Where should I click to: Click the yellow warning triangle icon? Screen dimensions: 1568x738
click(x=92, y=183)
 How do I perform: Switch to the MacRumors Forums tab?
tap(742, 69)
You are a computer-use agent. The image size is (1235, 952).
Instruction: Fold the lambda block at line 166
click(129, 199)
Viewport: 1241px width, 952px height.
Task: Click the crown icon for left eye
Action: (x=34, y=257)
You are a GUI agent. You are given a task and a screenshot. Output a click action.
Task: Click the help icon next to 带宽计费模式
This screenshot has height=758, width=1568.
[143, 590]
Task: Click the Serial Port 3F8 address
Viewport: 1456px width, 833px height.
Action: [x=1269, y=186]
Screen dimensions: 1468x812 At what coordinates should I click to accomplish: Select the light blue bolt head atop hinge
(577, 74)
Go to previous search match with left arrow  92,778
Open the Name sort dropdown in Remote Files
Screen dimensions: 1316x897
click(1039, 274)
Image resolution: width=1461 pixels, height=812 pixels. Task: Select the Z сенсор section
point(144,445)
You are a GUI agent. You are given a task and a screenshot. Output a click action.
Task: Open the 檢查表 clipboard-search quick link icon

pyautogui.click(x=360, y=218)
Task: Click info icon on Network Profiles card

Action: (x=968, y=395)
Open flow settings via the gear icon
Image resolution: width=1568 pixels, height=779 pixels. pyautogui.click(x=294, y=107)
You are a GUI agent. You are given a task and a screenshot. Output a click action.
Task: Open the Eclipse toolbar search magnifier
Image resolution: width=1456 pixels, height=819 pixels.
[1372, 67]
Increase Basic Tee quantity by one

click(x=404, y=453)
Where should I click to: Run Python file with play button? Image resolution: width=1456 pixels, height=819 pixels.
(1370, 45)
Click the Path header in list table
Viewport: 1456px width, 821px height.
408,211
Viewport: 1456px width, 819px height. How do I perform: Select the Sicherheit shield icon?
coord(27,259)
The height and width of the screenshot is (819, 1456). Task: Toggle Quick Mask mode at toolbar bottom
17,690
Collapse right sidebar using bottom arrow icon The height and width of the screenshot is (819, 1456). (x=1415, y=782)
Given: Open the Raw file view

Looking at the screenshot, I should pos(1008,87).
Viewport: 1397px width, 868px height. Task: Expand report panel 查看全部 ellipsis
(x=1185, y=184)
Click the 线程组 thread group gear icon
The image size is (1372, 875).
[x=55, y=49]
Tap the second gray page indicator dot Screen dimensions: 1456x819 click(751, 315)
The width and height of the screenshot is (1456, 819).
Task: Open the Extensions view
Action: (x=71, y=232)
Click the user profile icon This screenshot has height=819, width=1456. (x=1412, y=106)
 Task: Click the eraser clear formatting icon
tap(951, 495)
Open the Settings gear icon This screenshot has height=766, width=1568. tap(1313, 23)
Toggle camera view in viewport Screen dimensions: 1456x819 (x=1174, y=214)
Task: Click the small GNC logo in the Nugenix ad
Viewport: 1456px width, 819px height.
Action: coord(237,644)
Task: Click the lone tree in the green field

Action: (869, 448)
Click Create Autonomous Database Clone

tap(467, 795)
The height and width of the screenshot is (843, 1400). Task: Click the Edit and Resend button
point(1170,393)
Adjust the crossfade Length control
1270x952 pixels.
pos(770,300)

****

• [EXERCISE GOAL]:
From the first line to the last, reproduce the data exactly.

• [YOUR RESPONSE]:
Where should I click to: Click the yellow warning triangle icon? Screen dimensions: 1568x738
click(x=92, y=183)
 How do I perform: Switch to the MacRumors Forums tab?
tap(742, 69)
You are a computer-use agent. The image size is (1235, 952).
Instruction: Fold the lambda block at line 166
click(129, 199)
Viewport: 1241px width, 952px height.
Task: Click the crown icon for left eye
Action: (x=34, y=257)
You are a GUI agent. You are given a task and a screenshot. Output a click action.
Task: Click the help icon next to 带宽计费模式
This screenshot has height=758, width=1568.
[143, 590]
Task: Click the Serial Port 3F8 address
Viewport: 1456px width, 833px height.
Action: [x=1269, y=186]
Screen dimensions: 1468x812 At what coordinates should I click to accomplish: Select the light blue bolt head atop hinge
(577, 74)
Go to previous search match with left arrow  92,778
Open the Name sort dropdown in Remote Files
Screen dimensions: 1316x897
click(1039, 274)
Image resolution: width=1461 pixels, height=812 pixels. Task: Select the Z сенсор section
point(144,445)
You are a GUI agent. You are given a task and a screenshot. Output a click action.
Task: Open the 檢查表 clipboard-search quick link icon

pyautogui.click(x=360, y=218)
Task: Click info icon on Network Profiles card

Action: (x=968, y=395)
Open flow settings via the gear icon
Image resolution: width=1568 pixels, height=779 pixels. pyautogui.click(x=294, y=107)
You are a GUI agent. You are given a task and a screenshot. Output a click action.
Task: Open the Eclipse toolbar search magnifier
Image resolution: width=1456 pixels, height=819 pixels.
[1372, 67]
Increase Basic Tee quantity by one

click(x=404, y=453)
Where should I click to: Run Python file with play button? Image resolution: width=1456 pixels, height=819 pixels.
(1370, 45)
Click the Path header in list table
Viewport: 1456px width, 821px height.
408,211
Viewport: 1456px width, 819px height. How do I perform: Select the Sicherheit shield icon?
coord(27,259)
The height and width of the screenshot is (819, 1456). Task: Toggle Quick Mask mode at toolbar bottom
17,690
Collapse right sidebar using bottom arrow icon The height and width of the screenshot is (819, 1456). (x=1415, y=782)
Given: Open the Raw file view

Looking at the screenshot, I should pos(1008,87).
Viewport: 1397px width, 868px height. Task: Expand report panel 查看全部 ellipsis
(x=1185, y=184)
Click the 线程组 thread group gear icon
The image size is (1372, 875).
[x=55, y=49]
Tap the second gray page indicator dot Screen dimensions: 1456x819 click(751, 315)
The width and height of the screenshot is (1456, 819).
Task: Open the Extensions view
Action: (x=71, y=232)
Click the user profile icon This screenshot has height=819, width=1456. (x=1412, y=106)
 Task: Click the eraser clear formatting icon
tap(951, 495)
Open the Settings gear icon This screenshot has height=766, width=1568. tap(1313, 23)
Toggle camera view in viewport Screen dimensions: 1456x819 (x=1174, y=214)
Task: Click the small GNC logo in the Nugenix ad
Viewport: 1456px width, 819px height.
Action: coord(237,644)
Task: Click the lone tree in the green field

Action: (869, 448)
Click Create Autonomous Database Clone

tap(467, 795)
The height and width of the screenshot is (843, 1400). Task: Click the Edit and Resend button
point(1170,393)
Adjust the crossfade Length control
1270x952 pixels.
pos(770,300)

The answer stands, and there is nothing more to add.